Não é que Sofia Copolla tenha entrado no impenetrável território de Antonioni que possuía a arte de transformar o tédio nisso mesmo: em arte. Mas no seu novo filme, Somewhere (estreia-se no próxima dia 24 de Fevereiro) a filha de Francis continua sem abandonar a sua zona de conforto. Tal como a personagem do filme, que foi Leão de Ouro em Veneza (estreia-se dia 17 de Fevereiro): um actor entediado e enfurnado no quarto 59 do lendário hotel das estrelas, Chateau Marmont, na Sunset Boulevard, Los Angeles. Raramente este actor (interpretado por Stephen Dorff) abandona este não lugar, onde a vida é uma imitação, uma zona de passagem, numa transição permanente. Um homem oco, que padece de enfado crónico, com a alma em decomposição que não sairá borboleta deste casulo, onde vigora o do not disturb e o room service, e a comida é plastificada, tal como a música, as festas e as mulheres - que têm, aliás, uma rotatividade assinalável na sua cama.

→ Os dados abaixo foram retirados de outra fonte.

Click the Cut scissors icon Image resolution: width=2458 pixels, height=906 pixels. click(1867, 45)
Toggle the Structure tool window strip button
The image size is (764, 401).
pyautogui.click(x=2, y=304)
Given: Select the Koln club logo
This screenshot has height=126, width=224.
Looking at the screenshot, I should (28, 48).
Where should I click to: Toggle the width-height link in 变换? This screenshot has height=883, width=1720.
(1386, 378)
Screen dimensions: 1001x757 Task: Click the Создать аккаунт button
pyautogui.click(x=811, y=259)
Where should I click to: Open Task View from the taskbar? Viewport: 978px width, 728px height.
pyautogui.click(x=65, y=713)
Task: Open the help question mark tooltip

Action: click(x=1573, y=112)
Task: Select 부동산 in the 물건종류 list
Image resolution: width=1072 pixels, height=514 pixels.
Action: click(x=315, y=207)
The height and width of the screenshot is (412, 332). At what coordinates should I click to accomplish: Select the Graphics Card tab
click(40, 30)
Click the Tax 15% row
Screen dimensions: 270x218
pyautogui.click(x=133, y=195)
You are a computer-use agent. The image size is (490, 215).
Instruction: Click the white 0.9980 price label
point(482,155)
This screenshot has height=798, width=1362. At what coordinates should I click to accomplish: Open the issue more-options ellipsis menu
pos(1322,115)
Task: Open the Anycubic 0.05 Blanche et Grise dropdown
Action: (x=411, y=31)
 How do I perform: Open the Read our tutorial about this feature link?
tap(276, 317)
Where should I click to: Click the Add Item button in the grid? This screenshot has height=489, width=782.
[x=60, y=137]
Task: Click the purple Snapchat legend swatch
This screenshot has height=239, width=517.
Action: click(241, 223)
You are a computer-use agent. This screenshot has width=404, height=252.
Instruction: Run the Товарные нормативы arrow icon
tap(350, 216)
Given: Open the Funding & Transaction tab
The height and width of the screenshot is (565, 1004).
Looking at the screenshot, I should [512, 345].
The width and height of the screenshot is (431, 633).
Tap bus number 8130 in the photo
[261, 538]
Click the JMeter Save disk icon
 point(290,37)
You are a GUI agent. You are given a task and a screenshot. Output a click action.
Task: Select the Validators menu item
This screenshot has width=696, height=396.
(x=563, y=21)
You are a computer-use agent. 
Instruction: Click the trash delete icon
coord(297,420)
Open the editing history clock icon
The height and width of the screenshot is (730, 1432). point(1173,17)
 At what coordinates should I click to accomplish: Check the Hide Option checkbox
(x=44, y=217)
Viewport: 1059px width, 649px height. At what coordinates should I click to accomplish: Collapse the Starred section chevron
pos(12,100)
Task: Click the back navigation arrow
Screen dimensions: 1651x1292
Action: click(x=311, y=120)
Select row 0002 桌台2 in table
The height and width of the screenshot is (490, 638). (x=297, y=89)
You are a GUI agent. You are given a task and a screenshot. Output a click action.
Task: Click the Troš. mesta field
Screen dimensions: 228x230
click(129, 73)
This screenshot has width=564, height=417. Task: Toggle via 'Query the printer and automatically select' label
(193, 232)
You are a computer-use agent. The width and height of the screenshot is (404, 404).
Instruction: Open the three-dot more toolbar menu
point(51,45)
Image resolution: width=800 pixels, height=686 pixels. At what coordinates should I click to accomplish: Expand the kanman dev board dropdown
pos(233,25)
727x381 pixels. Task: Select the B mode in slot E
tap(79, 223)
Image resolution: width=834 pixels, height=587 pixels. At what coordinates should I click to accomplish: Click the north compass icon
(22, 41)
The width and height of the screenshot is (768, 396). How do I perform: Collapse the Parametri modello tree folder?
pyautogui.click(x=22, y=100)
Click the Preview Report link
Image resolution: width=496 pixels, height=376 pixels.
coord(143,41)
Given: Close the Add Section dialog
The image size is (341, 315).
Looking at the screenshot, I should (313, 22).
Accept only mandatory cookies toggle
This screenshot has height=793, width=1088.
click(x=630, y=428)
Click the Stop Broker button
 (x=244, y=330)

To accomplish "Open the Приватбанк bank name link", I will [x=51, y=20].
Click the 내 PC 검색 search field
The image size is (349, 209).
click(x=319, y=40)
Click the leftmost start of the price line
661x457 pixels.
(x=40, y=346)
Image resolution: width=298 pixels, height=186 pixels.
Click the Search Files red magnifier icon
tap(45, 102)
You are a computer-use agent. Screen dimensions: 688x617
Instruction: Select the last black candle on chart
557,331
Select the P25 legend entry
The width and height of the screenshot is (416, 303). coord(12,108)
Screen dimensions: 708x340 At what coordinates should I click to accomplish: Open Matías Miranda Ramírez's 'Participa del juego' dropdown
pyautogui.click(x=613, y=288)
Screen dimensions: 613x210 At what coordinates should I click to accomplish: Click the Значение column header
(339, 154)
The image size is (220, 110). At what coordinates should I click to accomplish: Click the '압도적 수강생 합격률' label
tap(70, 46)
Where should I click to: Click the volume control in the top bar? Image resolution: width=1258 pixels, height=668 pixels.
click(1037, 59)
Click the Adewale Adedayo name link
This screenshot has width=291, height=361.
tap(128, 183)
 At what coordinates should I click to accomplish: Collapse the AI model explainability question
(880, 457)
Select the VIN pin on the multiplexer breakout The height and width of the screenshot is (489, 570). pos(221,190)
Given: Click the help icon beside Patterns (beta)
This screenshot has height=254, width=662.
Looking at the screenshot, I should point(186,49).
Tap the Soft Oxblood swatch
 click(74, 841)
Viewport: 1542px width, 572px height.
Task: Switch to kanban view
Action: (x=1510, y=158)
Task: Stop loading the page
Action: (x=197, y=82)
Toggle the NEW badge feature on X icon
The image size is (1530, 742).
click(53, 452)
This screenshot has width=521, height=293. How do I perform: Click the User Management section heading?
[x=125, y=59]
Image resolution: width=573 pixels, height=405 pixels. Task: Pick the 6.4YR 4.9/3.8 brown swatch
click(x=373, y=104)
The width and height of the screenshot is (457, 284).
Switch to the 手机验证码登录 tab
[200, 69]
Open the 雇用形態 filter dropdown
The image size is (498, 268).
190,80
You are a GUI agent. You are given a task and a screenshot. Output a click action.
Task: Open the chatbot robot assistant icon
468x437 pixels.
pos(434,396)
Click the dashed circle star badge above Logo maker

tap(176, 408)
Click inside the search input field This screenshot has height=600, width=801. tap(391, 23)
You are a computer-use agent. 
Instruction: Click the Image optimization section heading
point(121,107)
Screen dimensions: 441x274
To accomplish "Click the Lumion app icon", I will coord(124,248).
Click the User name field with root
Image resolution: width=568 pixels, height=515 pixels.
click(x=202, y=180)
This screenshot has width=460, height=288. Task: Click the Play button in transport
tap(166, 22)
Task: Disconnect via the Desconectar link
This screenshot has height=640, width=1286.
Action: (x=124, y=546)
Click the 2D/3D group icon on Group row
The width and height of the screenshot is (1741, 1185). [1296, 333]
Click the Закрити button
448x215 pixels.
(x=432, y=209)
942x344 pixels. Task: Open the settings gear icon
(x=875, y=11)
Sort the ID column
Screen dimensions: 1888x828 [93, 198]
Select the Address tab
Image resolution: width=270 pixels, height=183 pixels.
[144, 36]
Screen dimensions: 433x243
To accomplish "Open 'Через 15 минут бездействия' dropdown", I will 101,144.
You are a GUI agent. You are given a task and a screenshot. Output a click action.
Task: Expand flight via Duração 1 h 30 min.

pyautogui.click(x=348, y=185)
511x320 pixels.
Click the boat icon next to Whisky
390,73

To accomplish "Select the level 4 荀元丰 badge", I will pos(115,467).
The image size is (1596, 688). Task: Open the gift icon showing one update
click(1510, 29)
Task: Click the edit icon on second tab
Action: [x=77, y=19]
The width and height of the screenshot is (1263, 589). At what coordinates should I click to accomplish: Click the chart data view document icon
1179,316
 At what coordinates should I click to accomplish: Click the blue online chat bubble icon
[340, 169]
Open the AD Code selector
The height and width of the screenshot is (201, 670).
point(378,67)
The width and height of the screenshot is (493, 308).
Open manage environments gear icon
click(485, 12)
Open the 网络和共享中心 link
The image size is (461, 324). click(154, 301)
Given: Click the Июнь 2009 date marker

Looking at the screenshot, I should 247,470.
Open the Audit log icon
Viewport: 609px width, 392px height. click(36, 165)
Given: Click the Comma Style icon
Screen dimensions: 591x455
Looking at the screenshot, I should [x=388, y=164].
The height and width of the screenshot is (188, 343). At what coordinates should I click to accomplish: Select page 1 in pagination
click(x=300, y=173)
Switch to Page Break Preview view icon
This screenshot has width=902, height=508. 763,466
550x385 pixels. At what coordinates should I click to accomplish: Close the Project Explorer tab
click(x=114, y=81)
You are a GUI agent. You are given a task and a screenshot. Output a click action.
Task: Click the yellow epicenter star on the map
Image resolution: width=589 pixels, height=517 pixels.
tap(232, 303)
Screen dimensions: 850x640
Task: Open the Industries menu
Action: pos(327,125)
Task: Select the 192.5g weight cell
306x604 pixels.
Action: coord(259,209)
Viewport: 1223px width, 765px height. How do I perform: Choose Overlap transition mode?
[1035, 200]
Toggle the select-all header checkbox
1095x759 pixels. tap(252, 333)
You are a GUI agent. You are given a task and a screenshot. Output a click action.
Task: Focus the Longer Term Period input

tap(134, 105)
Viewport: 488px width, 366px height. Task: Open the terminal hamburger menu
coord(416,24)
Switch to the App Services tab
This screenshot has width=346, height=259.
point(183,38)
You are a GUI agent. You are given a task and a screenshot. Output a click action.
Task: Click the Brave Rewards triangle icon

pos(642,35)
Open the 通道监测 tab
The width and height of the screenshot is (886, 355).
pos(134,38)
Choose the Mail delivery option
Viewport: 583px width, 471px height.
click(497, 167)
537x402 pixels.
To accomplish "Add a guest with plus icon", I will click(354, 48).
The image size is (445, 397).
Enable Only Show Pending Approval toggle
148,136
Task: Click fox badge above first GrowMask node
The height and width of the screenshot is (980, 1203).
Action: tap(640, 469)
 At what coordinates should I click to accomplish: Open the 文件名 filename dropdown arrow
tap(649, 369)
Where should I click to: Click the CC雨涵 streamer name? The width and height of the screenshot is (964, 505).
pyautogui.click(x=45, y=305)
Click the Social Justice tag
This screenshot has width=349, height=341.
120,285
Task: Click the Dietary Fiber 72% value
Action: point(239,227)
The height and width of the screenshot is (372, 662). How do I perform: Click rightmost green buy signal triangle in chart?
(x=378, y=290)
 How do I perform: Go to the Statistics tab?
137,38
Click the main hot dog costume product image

A agonia de pessoas espantosamente ricas, bonitas e famosas, que vivem em hotéis espantosamente elitistas, com todas as mordomias e conduzem ferraris espantosamente extravagantes para chegar a lado nenhum. Já se disse do filme de Sofia que Somewhere is Nowhere. Mas este filme não nos é um lugar estranho. O tipo de loura adolescente, quase estilizadas, com traços finos e perfeitos (sempre tão diferentes do ar latino da realizadora), pálidas e vaporosas, com cabelos esvoaçantes como nos anúncios de champô e que ela filma tão bem, já o tinhamos visto emAs Virgens Suicidas (1999). Assim com a insatisfação, o desprazer, o enfadamento de gente que tinha tudo para ser feliz e dedica a festas dissipadoras, como em Marie Antonieta (2006). Em Somewere pressentem-se as pegadas de Lost in Tranlation - O Amor é um Lugar Estranho (2006) sem ser preciso espalhar farinha. Também aqui há um actor entiado num hotel, também aqui há a sua perplexidade perante as iníquas perguntas dos jornalistas ou perante os bizarros shows televisivos (só que no primeiro era a TV japonesa, no segundo é na TV italiana). Ambos pairam por ali, zombificados pelo tédio, fumam, bebem, dormem e não se passa nada. E nos dois filmes, até há, no final, uma frase abafada, que nós nunca escutamos. Aliás, fica muito por preencher na história das personagens, o argumento é minimalista, os diálogos são concisos, as sequências repetitivas, há conexões que ficam em aberto, imensos momentos musicais como vídeo-clips, e outros pormenores divertidos, como a cena das gémeas stripers sincronizadas que trazem o seu kit e um varão desmontável para um show ao domicílio.
O deserto do enfado
Tal como aparece uma Scarlett Johanson, na vida de Bil Murray, também na rotina deste actor lhe surge a filha adolescente (a estreante Elle Fanning) de quem fica a tomar conta. Na mansão cerebral do actor, algo se pode desbloquear, alguns corredores se podem percorrer, algumas portas se podem abrir, mas na verdade nunca vão ter a lado nenhum. E a perspectiva nunca é a da miúda.
Há uma sequência absolutamente claustrofóbica, que mostra que debaixo da lânguida existência de johnny também bate um coração. Aquela em que os técnicos de maquilhagem ou de efeitos especiais lhe colocam uma máscara de envelhecimento e ele fica só a respirar por uns buraquinhos no nariz, como um mergulhador por uma plha de bambu, mais solitário e metido consigo próprio do que nunca. É curioso porque Stephen Dorff que andou até aqui desaparecido dos radares (poucos se lembrarão dele, ao lado de Jonnhy Depp em Inimigos Públicos de Michael Mann) e que se fartou de fazer "direct-to-DVD movies" tinha sido preterido num castig de Francis Coppola, para Uma Segunda Juventude - a história do homem que não envelhecia. Sophia conseguiu, nesta cena, envelhecê-lo. E enquanto o pai se enreda em argumentos cada vez mais embaraçados, e se rendeu ao digital, Sofia torna-se cada vez mais minimal, fascinada pela película - aliás, o filme foi rodado com as lentes que Coppola usou em Rumble Fish. Sofia pode não ter saído do mesmo lugar, mas continua a filmar tão bem, e a fazer filmes tão especiais. Afinal, mais vale algum lugar do que lugar nenhum.